For complete lists of the fossil vertebrates found at Vero, see page [382].
9. Arcadia, De Soto County.—The Xenarthra are represented in the Pleistocene deposits about Arcadia by the genera Megalonyx, Glyptodon, and Chlamytherium. If these were not found at Arcadia they were collected along Peace Creek, not far from the town. A list of the species found in the vicinity of Arcadia is given on page [380].
Leidy (Trans. Wagner Free Inst., vol. II, p. 27) stated that a first phalanx of Megalonyx jeffersonii was among the fossils collected along Peace Creek. It was probably found on the sand-bar at Arcadia. Among the fossil vertebrates described by Leidy, the paper just cited included some dermal plates which he referred to the genus Glyptodon. Two of these plates were figured (op. cit., plate IV, fig. 9; plate VI, fig. 1) as those of G. petaliferus, a species based on half of a dermal scute described by Cope from southwestern Texas. The dermal scute shown on Leidy’s plate IV appears to be indistinguishable from similar plates which have been referred by the present writer to Cope’s G. petaliferus (Proc. U. S. Nat. Mus., vol. LI, 1916, p. 107, plates III to V). The scute represented by Leidy on his plate VI appears to be far less extensively pitted than any of those of the specimen just referred to. On Leidy’s plate V are two views of a scute which he thought might have belonged on the tail of a glyptodon. It will be observed that this scute has a beak distinctly set off from the body of the scute. Among the few caudal scutes of the specimen which the writer described none presents such a beak, but such may have existed. It seems probable, however, that there was a single species of Glyptodon found on Peace Creek and that it was different from G. petaliferus. Leidy thought that these caudal scutes resembled those on the tail of the South American G. asper; but Burmeister’s figures do not indicate exactly such keeled scutes. It is most probable that the Florida species requires a new name. It is to be called Glyptodon rivipacis Hay.
Leidy referred another dermal scute to some glyptodont animal (op. cit., plate VI, figs. 2, 3), but its nature is doubtful; it may even belong to one of the large species of Testudo. A conical bone (plate III, figs. 10, 11) belonged pretty certainly to Testudo.

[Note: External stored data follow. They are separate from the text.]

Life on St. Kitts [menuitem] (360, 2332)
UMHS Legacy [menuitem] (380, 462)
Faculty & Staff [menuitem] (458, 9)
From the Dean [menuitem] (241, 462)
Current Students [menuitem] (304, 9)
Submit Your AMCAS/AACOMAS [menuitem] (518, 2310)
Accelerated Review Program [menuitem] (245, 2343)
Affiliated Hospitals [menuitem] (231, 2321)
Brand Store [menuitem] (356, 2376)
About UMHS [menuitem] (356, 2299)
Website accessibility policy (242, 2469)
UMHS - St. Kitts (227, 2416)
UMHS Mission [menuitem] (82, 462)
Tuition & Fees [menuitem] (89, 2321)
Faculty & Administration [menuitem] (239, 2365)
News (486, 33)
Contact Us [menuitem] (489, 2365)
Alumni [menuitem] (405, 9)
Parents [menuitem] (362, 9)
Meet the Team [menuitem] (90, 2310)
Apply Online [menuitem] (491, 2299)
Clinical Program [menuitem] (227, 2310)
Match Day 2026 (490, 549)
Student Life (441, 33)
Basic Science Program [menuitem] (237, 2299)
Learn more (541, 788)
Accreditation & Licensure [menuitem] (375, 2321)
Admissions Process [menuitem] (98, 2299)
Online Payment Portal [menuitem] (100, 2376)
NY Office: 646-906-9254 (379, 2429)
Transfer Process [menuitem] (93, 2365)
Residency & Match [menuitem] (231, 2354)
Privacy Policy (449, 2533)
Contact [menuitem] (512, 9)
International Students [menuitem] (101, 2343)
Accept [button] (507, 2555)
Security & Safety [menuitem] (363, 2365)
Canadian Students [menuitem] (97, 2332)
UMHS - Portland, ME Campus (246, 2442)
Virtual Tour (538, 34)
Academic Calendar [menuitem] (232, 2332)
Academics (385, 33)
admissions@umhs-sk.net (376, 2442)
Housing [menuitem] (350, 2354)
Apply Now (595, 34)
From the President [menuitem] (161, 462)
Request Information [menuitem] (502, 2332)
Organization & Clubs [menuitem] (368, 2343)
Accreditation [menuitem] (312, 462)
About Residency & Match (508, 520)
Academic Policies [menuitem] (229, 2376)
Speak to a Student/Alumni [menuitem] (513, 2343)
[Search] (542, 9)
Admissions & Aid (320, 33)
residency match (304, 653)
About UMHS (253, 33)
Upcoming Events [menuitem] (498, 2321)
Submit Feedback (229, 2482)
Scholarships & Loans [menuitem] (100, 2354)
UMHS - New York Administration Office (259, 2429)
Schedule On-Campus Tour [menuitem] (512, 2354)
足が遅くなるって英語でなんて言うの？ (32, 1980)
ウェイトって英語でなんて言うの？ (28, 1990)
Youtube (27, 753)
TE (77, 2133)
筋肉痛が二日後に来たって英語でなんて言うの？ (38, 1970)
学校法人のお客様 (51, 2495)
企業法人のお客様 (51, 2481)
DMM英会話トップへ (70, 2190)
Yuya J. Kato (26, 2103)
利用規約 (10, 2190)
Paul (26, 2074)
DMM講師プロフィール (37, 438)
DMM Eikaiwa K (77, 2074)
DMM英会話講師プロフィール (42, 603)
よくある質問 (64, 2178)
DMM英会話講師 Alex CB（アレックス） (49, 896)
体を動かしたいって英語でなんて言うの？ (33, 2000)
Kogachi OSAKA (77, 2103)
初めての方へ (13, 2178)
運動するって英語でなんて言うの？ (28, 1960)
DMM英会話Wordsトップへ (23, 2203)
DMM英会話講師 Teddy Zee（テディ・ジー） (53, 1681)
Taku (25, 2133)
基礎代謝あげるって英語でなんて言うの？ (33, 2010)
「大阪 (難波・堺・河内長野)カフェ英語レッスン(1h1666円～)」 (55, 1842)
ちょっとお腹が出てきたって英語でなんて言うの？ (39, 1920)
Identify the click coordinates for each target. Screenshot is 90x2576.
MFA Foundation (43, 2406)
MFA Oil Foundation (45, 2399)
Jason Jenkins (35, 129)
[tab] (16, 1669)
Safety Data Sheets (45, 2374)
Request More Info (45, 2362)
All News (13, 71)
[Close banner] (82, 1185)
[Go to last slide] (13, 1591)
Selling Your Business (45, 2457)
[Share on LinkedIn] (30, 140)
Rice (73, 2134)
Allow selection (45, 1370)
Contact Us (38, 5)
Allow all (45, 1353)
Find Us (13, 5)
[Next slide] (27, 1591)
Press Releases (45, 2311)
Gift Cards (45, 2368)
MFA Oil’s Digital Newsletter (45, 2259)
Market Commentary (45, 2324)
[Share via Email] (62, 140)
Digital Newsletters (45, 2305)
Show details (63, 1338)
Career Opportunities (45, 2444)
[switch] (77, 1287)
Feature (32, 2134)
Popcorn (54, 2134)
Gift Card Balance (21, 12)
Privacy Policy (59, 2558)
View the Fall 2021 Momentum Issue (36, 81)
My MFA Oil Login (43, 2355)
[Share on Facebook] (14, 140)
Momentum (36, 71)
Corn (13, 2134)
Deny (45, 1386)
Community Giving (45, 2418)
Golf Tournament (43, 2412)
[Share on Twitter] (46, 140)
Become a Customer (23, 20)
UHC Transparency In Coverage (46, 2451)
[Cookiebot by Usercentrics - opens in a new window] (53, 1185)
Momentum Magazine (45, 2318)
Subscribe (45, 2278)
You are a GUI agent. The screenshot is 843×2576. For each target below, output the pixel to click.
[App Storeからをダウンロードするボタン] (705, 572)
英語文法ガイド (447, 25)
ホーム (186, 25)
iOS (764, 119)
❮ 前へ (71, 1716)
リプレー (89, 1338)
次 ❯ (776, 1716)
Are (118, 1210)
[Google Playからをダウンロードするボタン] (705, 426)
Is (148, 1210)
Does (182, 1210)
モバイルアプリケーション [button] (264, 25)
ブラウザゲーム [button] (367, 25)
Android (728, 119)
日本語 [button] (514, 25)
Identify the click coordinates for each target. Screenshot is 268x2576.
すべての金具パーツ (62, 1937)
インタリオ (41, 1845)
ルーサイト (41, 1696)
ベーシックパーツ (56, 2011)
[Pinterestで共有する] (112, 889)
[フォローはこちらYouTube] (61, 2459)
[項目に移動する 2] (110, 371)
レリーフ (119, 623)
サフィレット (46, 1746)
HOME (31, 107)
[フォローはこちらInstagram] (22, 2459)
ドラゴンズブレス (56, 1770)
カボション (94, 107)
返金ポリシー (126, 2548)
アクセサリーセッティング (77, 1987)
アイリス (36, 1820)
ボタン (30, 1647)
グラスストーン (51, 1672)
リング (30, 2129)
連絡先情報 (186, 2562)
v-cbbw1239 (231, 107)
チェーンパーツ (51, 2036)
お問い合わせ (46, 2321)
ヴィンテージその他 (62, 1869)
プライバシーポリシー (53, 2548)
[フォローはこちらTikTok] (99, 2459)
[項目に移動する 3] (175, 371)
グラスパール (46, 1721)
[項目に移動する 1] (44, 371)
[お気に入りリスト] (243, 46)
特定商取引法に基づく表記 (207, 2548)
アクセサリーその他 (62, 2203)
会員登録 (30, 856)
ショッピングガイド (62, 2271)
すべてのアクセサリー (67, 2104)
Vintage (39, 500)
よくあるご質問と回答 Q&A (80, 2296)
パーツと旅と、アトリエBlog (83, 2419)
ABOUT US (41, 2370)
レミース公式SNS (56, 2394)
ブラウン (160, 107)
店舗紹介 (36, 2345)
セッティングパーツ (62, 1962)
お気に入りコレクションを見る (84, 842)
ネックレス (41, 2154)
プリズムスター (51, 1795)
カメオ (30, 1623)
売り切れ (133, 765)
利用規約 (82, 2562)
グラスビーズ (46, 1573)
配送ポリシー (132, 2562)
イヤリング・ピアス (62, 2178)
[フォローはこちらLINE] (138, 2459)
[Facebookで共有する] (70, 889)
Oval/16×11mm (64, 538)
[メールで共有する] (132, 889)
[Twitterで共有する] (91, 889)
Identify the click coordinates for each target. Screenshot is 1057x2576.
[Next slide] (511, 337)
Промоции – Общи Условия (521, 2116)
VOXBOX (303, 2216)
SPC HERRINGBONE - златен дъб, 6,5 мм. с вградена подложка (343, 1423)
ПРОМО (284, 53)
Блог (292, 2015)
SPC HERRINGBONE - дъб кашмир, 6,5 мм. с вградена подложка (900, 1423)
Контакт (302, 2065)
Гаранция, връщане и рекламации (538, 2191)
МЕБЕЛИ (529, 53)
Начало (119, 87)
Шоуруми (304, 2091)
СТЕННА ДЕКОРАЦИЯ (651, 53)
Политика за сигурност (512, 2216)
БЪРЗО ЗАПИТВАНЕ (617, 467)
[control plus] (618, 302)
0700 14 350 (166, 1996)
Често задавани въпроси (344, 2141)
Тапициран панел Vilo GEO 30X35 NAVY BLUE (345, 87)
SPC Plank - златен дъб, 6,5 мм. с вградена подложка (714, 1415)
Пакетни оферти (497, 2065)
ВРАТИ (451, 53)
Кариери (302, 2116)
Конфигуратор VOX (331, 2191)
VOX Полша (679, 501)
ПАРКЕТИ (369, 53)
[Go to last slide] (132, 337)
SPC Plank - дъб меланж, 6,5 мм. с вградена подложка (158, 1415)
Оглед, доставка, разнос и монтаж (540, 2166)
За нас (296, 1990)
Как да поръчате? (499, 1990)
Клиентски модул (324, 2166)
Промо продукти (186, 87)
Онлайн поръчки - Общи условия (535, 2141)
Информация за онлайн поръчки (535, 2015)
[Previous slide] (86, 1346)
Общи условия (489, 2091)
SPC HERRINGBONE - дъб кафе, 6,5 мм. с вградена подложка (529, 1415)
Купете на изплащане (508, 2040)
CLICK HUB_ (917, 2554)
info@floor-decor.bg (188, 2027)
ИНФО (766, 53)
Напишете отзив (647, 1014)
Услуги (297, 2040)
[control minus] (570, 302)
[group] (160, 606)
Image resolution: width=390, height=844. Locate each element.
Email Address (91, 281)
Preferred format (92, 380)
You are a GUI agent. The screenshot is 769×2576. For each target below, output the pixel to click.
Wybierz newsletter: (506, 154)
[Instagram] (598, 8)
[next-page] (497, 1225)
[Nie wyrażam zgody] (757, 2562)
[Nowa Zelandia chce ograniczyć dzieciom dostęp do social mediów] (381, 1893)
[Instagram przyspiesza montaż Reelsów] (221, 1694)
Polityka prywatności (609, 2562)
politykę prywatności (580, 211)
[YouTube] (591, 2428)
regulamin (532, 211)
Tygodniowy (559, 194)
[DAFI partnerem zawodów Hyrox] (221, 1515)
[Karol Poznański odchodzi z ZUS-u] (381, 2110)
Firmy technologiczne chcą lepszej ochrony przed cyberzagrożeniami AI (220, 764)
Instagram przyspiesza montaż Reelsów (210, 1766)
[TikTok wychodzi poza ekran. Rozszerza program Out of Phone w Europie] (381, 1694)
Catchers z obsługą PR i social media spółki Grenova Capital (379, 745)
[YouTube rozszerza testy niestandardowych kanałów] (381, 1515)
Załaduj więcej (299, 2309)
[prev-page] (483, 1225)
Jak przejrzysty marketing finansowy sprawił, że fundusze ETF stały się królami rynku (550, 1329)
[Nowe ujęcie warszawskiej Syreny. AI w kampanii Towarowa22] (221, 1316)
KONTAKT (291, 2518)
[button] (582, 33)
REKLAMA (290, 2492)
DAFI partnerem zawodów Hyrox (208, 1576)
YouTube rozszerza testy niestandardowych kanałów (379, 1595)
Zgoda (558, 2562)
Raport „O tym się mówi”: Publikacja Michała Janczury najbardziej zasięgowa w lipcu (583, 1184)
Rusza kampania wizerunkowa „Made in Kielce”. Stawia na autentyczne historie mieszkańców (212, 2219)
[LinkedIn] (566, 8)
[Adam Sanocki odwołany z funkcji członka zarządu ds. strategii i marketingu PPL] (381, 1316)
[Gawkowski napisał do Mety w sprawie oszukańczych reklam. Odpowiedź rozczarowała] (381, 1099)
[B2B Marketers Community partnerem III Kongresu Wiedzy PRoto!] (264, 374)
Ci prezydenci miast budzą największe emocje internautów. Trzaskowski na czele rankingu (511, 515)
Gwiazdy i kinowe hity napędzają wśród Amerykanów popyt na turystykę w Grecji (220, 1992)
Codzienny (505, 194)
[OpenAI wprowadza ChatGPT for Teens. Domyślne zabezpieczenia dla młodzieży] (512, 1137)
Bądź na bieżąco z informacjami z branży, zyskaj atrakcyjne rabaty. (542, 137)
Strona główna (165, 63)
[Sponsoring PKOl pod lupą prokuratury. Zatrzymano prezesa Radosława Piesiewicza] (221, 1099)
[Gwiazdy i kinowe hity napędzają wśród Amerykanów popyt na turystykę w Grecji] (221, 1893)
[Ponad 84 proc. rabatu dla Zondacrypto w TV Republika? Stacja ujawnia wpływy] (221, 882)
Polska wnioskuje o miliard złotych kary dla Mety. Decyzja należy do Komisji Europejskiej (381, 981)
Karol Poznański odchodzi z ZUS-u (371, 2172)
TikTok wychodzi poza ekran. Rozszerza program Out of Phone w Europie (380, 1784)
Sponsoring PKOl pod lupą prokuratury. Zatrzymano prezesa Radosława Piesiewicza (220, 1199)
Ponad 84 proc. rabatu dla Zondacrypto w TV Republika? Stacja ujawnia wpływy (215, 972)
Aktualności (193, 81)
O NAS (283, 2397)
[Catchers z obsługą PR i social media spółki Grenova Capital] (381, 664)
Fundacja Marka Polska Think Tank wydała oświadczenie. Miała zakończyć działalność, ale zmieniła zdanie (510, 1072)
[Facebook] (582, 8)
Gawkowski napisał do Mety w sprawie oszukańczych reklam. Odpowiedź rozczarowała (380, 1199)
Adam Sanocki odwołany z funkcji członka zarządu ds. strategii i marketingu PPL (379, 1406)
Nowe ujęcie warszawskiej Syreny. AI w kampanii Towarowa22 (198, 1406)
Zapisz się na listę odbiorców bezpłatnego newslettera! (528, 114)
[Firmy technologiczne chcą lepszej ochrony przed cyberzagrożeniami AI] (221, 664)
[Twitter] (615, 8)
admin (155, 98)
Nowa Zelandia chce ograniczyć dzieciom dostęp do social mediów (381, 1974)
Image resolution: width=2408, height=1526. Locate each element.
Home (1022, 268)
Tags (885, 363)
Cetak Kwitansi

In the paper cited Leidy described and figured (p. 24, plate III, figs. 3 to 6) plates of an armadillo-like animal to which he gave the name Glyptodon septentrionalis. It is now known as Chlamytherium septentrionale. Leidy had over 30 of these dermal scutes which had been found at Arcadia. They are now in the Wagner Free Institute at Philadelphia.
Sellards (Amer. Jour. Sci., vol. XL, 1915, p. 143) states that there are 3 dermal plates of this animal in the U. S. National Museum. In 1915 (Florida Geol. Surv., vol. VII, pp. 77, 78, plate on p. 114) he described a lower jaw, a tooth, and 2 dermal plates of the same animal.